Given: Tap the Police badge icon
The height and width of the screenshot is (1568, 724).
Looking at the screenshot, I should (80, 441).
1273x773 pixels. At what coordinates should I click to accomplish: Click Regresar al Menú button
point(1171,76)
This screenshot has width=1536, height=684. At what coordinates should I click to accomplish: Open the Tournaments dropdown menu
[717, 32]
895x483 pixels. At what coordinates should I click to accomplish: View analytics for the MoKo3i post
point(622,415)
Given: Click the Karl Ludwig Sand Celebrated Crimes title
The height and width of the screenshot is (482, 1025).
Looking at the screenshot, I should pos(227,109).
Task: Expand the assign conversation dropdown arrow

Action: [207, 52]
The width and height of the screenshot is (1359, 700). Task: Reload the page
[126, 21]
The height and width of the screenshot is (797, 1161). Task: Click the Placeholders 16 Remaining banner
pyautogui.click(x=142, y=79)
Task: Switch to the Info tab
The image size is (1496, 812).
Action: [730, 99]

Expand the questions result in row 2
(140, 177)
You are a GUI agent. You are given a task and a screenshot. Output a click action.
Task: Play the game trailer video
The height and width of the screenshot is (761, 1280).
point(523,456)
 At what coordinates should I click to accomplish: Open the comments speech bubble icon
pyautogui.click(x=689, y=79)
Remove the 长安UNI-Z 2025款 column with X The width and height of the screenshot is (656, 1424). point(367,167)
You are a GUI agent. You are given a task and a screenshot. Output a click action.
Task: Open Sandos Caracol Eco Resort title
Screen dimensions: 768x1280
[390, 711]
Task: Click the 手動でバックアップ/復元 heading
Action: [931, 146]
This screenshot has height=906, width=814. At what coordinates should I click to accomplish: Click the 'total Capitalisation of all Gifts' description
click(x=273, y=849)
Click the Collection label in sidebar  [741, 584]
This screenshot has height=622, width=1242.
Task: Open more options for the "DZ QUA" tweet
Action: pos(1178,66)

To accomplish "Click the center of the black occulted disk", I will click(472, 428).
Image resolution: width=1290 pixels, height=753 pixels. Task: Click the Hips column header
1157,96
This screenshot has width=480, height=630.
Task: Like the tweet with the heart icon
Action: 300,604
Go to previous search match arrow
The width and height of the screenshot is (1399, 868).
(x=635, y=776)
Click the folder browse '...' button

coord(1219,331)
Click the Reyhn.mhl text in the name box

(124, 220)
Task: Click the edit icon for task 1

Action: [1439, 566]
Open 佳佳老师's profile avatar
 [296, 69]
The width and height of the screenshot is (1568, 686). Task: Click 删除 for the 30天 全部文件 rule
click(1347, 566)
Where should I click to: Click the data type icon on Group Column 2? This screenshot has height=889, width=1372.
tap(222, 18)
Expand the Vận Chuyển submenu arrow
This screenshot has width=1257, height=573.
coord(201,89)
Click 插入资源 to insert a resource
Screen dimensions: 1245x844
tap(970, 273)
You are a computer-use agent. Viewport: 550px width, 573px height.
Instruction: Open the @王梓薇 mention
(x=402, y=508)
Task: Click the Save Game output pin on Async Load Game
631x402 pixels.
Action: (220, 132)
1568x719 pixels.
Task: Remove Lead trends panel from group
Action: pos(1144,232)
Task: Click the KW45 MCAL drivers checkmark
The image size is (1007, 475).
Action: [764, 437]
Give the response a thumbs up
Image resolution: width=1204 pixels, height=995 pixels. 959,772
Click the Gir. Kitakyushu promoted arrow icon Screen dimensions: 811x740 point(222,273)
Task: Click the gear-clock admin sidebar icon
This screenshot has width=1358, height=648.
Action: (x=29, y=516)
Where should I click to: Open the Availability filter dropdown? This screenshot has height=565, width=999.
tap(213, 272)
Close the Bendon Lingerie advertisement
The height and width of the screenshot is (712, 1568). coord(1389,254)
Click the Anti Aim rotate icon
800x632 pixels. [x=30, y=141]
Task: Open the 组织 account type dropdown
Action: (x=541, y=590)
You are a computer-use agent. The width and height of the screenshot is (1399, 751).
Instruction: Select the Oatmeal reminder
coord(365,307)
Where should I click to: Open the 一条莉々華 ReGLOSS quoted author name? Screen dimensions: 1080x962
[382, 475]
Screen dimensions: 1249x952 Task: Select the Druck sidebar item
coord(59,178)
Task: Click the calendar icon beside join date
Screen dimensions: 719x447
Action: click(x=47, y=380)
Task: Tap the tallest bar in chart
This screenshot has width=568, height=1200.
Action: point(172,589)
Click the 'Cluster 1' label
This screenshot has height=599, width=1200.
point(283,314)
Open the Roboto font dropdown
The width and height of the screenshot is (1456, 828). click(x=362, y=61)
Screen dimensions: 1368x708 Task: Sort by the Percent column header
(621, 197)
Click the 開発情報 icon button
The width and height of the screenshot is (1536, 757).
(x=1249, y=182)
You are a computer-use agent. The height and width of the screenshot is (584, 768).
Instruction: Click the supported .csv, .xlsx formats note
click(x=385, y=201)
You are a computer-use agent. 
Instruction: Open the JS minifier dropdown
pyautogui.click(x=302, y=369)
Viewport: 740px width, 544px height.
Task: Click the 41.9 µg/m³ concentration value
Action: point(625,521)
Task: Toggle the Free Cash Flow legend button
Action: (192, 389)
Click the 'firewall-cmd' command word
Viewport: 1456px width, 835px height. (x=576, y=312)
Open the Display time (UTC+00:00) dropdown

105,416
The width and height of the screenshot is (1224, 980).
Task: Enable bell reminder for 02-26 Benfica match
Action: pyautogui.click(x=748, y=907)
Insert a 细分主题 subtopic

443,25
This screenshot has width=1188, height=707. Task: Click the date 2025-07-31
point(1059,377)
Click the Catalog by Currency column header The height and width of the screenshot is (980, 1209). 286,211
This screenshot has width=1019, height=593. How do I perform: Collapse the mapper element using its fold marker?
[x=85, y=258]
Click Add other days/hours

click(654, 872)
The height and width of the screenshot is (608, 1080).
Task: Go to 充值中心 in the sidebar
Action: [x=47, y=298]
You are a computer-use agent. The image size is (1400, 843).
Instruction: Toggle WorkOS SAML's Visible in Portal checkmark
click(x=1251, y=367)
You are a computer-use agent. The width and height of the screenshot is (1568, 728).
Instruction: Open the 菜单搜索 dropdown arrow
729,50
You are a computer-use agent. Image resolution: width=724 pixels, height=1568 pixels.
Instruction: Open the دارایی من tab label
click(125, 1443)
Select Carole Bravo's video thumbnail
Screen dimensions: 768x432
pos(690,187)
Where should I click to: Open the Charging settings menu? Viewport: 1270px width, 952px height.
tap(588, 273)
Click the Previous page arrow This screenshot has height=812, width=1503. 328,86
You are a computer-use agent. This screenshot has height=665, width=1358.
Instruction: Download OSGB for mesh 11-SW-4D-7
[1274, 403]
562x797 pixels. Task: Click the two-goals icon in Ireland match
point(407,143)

-*-*-

TASK REQUIREMENTS
Nothing but the full listing, copied exactly, belongs in the answer.

SOLVED PROBLEM
Given: Tap the Police badge icon
The height and width of the screenshot is (1568, 724).
Looking at the screenshot, I should (80, 441).
1273x773 pixels. At what coordinates should I click to accomplish: Click Regresar al Menú button
point(1171,76)
This screenshot has width=1536, height=684. At what coordinates should I click to accomplish: Open the Tournaments dropdown menu
[717, 32]
895x483 pixels. At what coordinates should I click to accomplish: View analytics for the MoKo3i post
point(622,415)
Given: Click the Karl Ludwig Sand Celebrated Crimes title
The height and width of the screenshot is (482, 1025).
Looking at the screenshot, I should pos(227,109).
Task: Expand the assign conversation dropdown arrow

Action: [207, 52]
The width and height of the screenshot is (1359, 700). Task: Reload the page
[126, 21]
The height and width of the screenshot is (797, 1161). Task: Click the Placeholders 16 Remaining banner
pyautogui.click(x=142, y=79)
Task: Switch to the Info tab
The image size is (1496, 812).
Action: [730, 99]

Expand the questions result in row 2
(140, 177)
You are a GUI agent. You are given a task and a screenshot. Output a click action.
Task: Play the game trailer video
The height and width of the screenshot is (761, 1280).
point(523,456)
 At what coordinates should I click to accomplish: Open the comments speech bubble icon
pyautogui.click(x=689, y=79)
Remove the 长安UNI-Z 2025款 column with X The width and height of the screenshot is (656, 1424). point(367,167)
You are a GUI agent. You are given a task and a screenshot. Output a click action.
Task: Open Sandos Caracol Eco Resort title
Screen dimensions: 768x1280
[390, 711]
Task: Click the 手動でバックアップ/復元 heading
Action: [931, 146]
This screenshot has height=906, width=814. At what coordinates should I click to accomplish: Click the 'total Capitalisation of all Gifts' description
click(x=273, y=849)
Click the Collection label in sidebar  [741, 584]
This screenshot has height=622, width=1242.
Task: Open more options for the "DZ QUA" tweet
Action: pos(1178,66)

To accomplish "Click the center of the black occulted disk", I will click(472, 428).
Image resolution: width=1290 pixels, height=753 pixels. Task: Click the Hips column header
1157,96
This screenshot has width=480, height=630.
Task: Like the tweet with the heart icon
Action: 300,604
Go to previous search match arrow
The width and height of the screenshot is (1399, 868).
(x=635, y=776)
Click the folder browse '...' button

coord(1219,331)
Click the Reyhn.mhl text in the name box

(124, 220)
Task: Click the edit icon for task 1

Action: [1439, 566]
Open 佳佳老师's profile avatar
 [296, 69]
The width and height of the screenshot is (1568, 686). Task: Click 删除 for the 30天 全部文件 rule
click(1347, 566)
Where should I click to: Click the data type icon on Group Column 2? This screenshot has height=889, width=1372.
tap(222, 18)
Expand the Vận Chuyển submenu arrow
This screenshot has width=1257, height=573.
coord(201,89)
Click 插入资源 to insert a resource
Screen dimensions: 1245x844
tap(970, 273)
You are a computer-use agent. Viewport: 550px width, 573px height.
Instruction: Open the @王梓薇 mention
(x=402, y=508)
Task: Click the Save Game output pin on Async Load Game
631x402 pixels.
Action: (220, 132)
1568x719 pixels.
Task: Remove Lead trends panel from group
Action: pos(1144,232)
Task: Click the KW45 MCAL drivers checkmark
The image size is (1007, 475).
Action: [764, 437]
Give the response a thumbs up
Image resolution: width=1204 pixels, height=995 pixels. 959,772
Click the Gir. Kitakyushu promoted arrow icon Screen dimensions: 811x740 point(222,273)
Task: Click the gear-clock admin sidebar icon
This screenshot has width=1358, height=648.
Action: (x=29, y=516)
Where should I click to: Open the Availability filter dropdown? This screenshot has height=565, width=999.
tap(213, 272)
Close the Bendon Lingerie advertisement
The height and width of the screenshot is (712, 1568). coord(1389,254)
Click the Anti Aim rotate icon
800x632 pixels. [x=30, y=141]
Task: Open the 组织 account type dropdown
Action: (x=541, y=590)
You are a computer-use agent. The width and height of the screenshot is (1399, 751).
Instruction: Select the Oatmeal reminder
coord(365,307)
Where should I click to: Open the 一条莉々華 ReGLOSS quoted author name? Screen dimensions: 1080x962
[382, 475]
Screen dimensions: 1249x952 Task: Select the Druck sidebar item
coord(59,178)
Task: Click the calendar icon beside join date
Screen dimensions: 719x447
Action: click(x=47, y=380)
Task: Tap the tallest bar in chart
This screenshot has width=568, height=1200.
Action: point(172,589)
Click the 'Cluster 1' label
This screenshot has height=599, width=1200.
point(283,314)
Open the Roboto font dropdown
The width and height of the screenshot is (1456, 828). click(x=362, y=61)
Screen dimensions: 1368x708 Task: Sort by the Percent column header
(621, 197)
Click the 開発情報 icon button
The width and height of the screenshot is (1536, 757).
(x=1249, y=182)
You are a computer-use agent. The height and width of the screenshot is (584, 768).
Instruction: Click the supported .csv, .xlsx formats note
click(x=385, y=201)
You are a computer-use agent. 
Instruction: Open the JS minifier dropdown
pyautogui.click(x=302, y=369)
Viewport: 740px width, 544px height.
Task: Click the 41.9 µg/m³ concentration value
Action: point(625,521)
Task: Toggle the Free Cash Flow legend button
Action: (192, 389)
Click the 'firewall-cmd' command word
Viewport: 1456px width, 835px height. (x=576, y=312)
Open the Display time (UTC+00:00) dropdown

105,416
The width and height of the screenshot is (1224, 980).
Task: Enable bell reminder for 02-26 Benfica match
Action: pyautogui.click(x=748, y=907)
Insert a 细分主题 subtopic

443,25
This screenshot has width=1188, height=707. Task: Click the date 2025-07-31
point(1059,377)
Click the Catalog by Currency column header The height and width of the screenshot is (980, 1209). 286,211
This screenshot has width=1019, height=593. How do I perform: Collapse the mapper element using its fold marker?
[x=85, y=258]
Click Add other days/hours

click(654, 872)
The height and width of the screenshot is (608, 1080).
Task: Go to 充值中心 in the sidebar
Action: [x=47, y=298]
You are a computer-use agent. The image size is (1400, 843).
Instruction: Toggle WorkOS SAML's Visible in Portal checkmark
click(x=1251, y=367)
You are a computer-use agent. The width and height of the screenshot is (1568, 728).
Instruction: Open the 菜单搜索 dropdown arrow
729,50
You are a computer-use agent. Image resolution: width=724 pixels, height=1568 pixels.
Instruction: Open the دارایی من tab label
click(125, 1443)
Select Carole Bravo's video thumbnail
Screen dimensions: 768x432
pos(690,187)
Where should I click to: Open the Charging settings menu? Viewport: 1270px width, 952px height.
tap(588, 273)
Click the Previous page arrow This screenshot has height=812, width=1503. 328,86
You are a computer-use agent. This screenshot has height=665, width=1358.
Instruction: Download OSGB for mesh 11-SW-4D-7
[1274, 403]
562x797 pixels. Task: Click the two-goals icon in Ireland match
point(407,143)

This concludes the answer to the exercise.